----- Given entries -----

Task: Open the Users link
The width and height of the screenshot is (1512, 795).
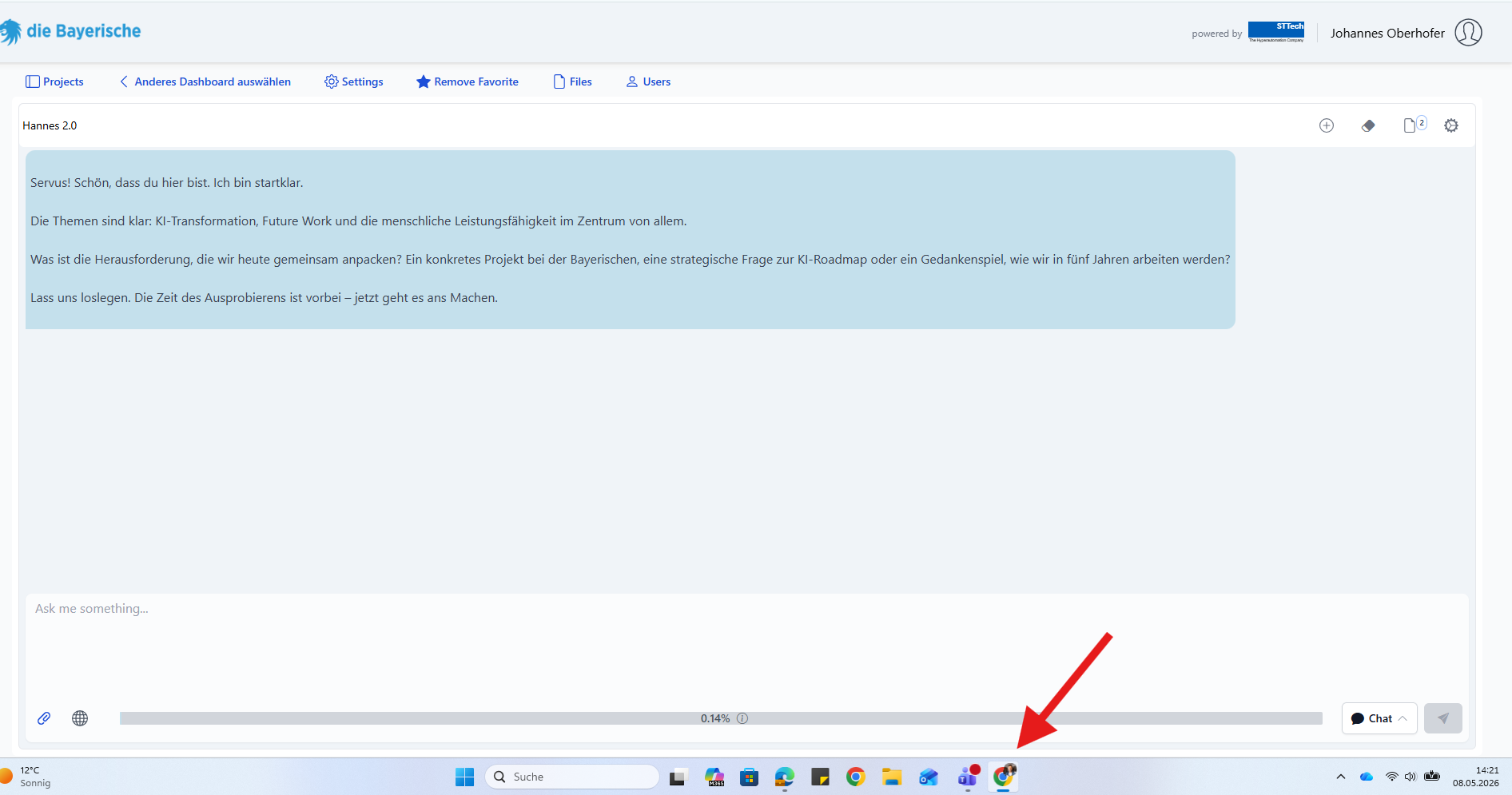Action: [648, 81]
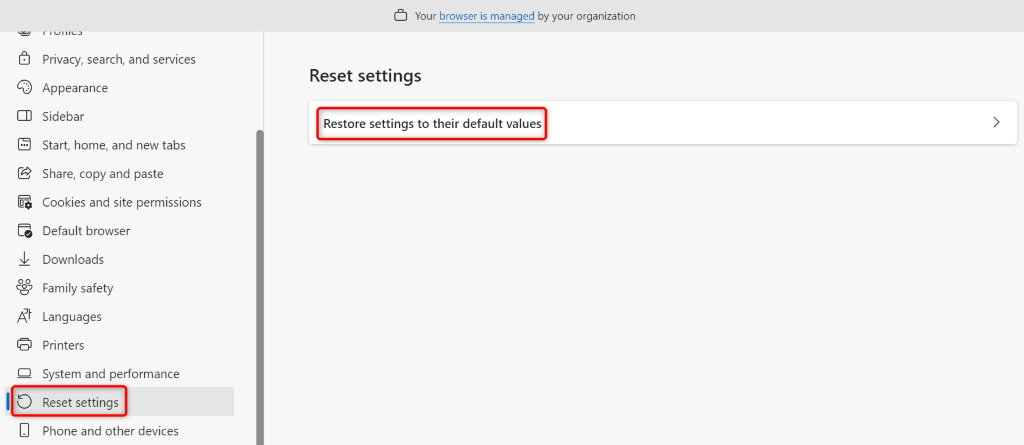Click the Appearance palette icon
This screenshot has height=445, width=1024.
click(x=25, y=88)
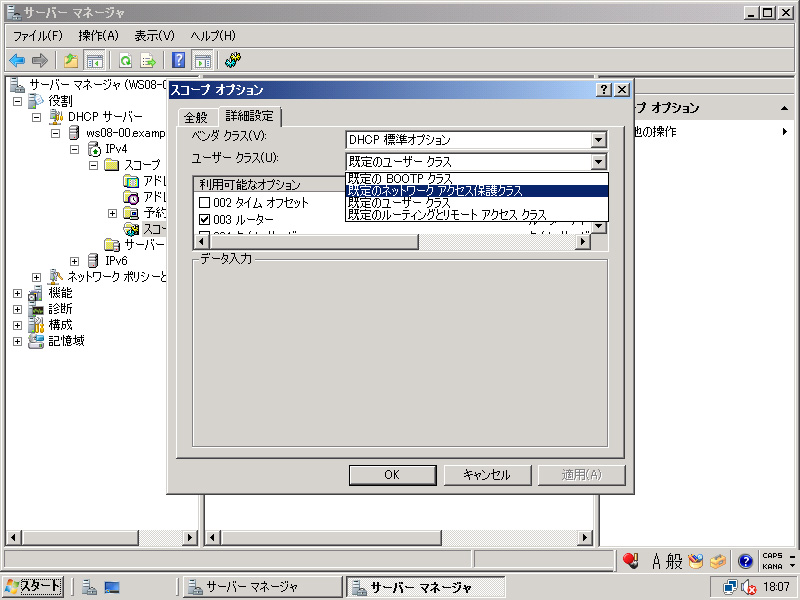Click the Back arrow toolbar icon
Viewport: 800px width, 600px height.
(x=17, y=60)
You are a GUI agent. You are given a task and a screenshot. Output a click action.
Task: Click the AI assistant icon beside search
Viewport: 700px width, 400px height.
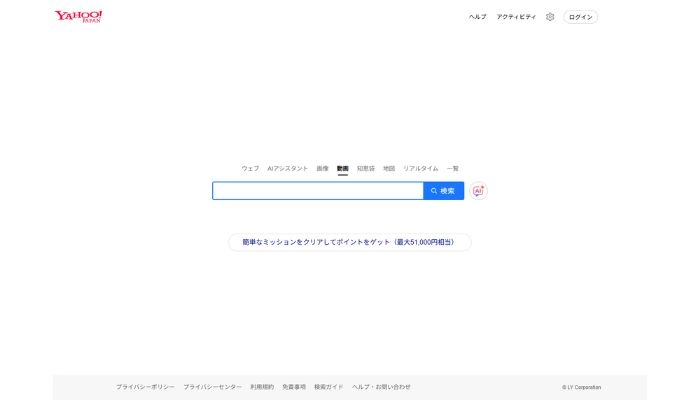(x=479, y=191)
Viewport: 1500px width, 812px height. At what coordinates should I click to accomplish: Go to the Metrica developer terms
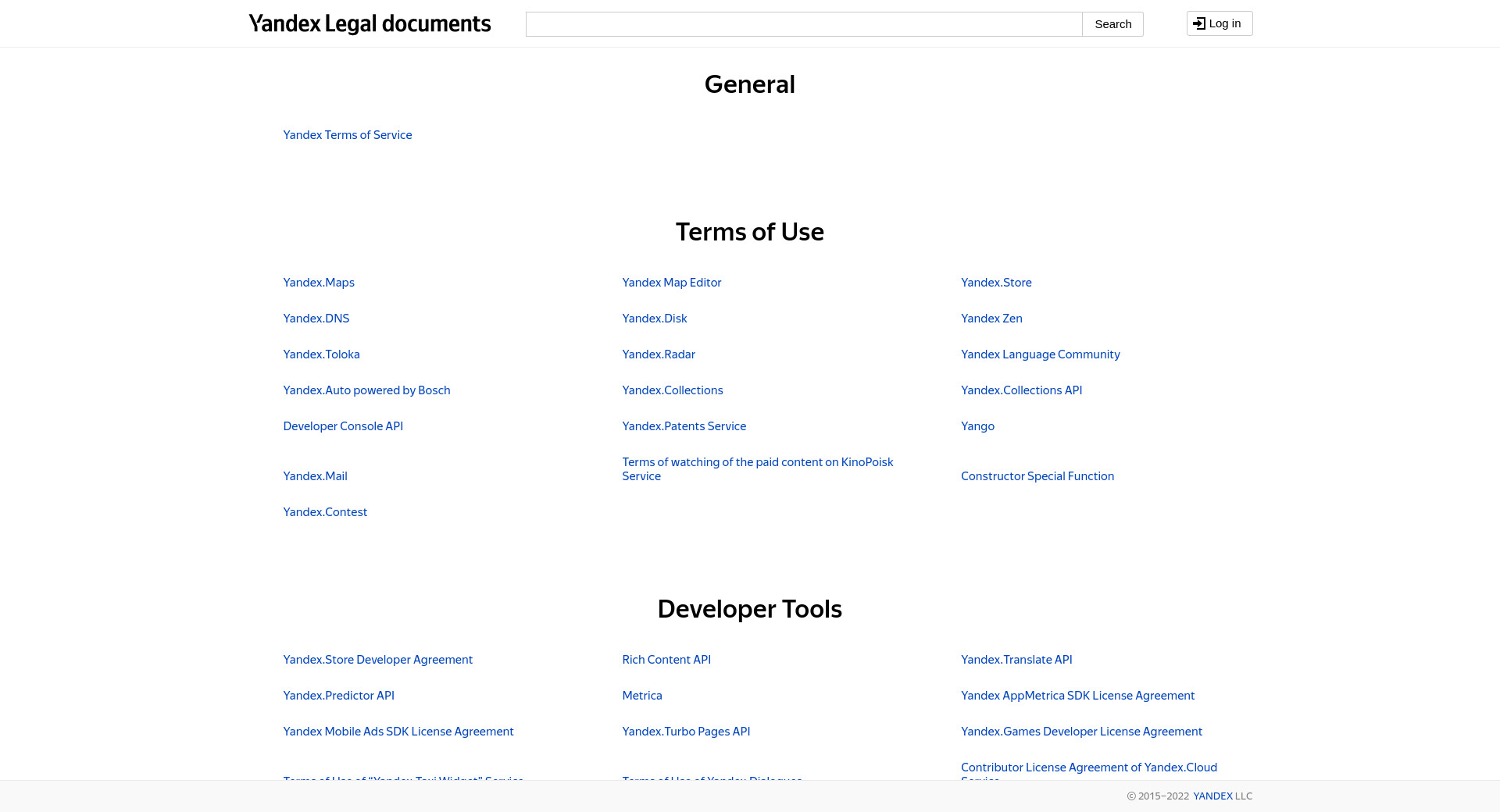(x=641, y=696)
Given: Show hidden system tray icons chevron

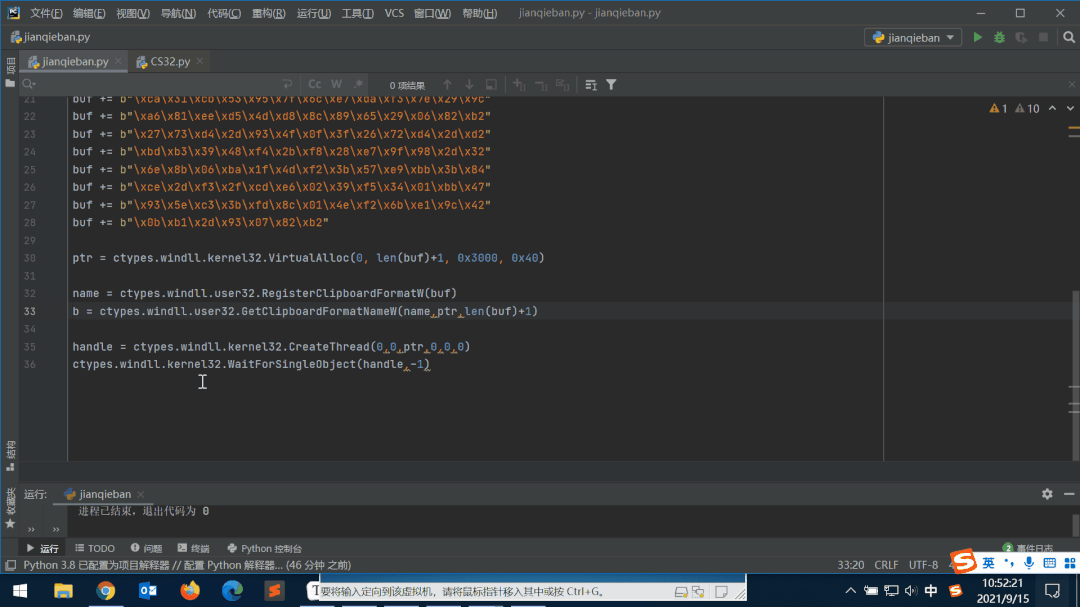Looking at the screenshot, I should point(851,591).
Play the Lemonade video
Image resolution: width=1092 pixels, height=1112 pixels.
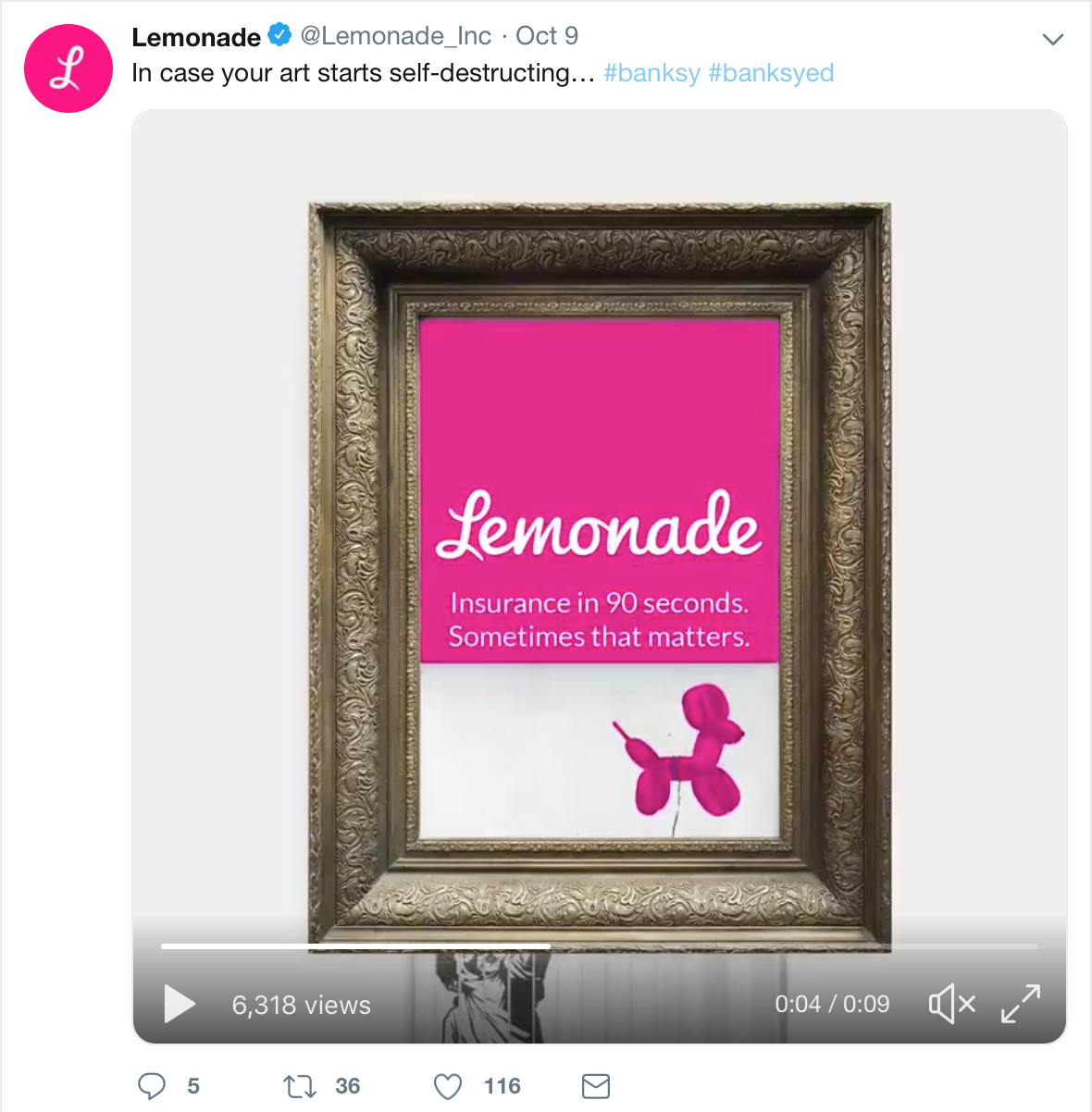point(180,1004)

-----

Aim of the exercise: Starting at the line that contains "Play the Lemonade video", reproduce exactly and only the lines through the end of the entries above, with the pictures excluded.

Exercise result:
Play the Lemonade video
Image resolution: width=1092 pixels, height=1112 pixels.
point(180,1004)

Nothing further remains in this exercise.